▶ _Records supplied_:

━━━━━━━━━━━━━━━━

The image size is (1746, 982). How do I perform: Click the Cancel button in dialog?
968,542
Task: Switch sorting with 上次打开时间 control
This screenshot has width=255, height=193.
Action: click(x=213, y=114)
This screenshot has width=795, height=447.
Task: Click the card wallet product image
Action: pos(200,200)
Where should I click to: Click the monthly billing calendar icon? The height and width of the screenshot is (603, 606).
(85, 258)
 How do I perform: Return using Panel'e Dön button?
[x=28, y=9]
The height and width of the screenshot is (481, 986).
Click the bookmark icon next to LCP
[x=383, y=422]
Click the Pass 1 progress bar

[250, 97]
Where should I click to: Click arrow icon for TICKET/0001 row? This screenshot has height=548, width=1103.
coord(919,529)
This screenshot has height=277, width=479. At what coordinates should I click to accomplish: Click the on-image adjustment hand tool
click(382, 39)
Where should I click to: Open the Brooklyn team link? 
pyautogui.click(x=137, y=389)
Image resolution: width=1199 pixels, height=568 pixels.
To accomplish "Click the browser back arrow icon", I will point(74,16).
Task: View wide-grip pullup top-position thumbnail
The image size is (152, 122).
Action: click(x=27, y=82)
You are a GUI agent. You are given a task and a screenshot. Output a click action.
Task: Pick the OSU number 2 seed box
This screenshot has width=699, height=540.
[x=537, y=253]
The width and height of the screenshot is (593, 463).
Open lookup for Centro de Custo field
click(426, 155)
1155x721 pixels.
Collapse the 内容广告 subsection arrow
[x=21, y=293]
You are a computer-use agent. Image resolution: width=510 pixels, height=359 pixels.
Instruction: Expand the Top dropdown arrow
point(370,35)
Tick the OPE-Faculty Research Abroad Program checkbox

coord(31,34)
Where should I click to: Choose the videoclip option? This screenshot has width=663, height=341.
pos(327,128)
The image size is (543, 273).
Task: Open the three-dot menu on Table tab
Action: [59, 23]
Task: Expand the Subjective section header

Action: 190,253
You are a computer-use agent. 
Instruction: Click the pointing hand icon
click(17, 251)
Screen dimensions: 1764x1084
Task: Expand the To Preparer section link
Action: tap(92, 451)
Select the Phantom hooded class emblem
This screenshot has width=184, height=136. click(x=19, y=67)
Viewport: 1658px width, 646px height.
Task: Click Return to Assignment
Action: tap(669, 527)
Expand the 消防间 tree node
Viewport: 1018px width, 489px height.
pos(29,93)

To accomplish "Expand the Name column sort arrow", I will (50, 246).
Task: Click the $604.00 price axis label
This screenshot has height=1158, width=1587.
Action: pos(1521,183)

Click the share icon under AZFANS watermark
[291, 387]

━━━━━━━━━━━━━━━━

▶ _Task statement_:
In the entries above, find each line with "will" and copy it.

▶ _Result of the exercise_:
To accomplish "Click the browser back arrow icon", I will point(74,16).
To accomplish "Expand the Name column sort arrow", I will (50, 246).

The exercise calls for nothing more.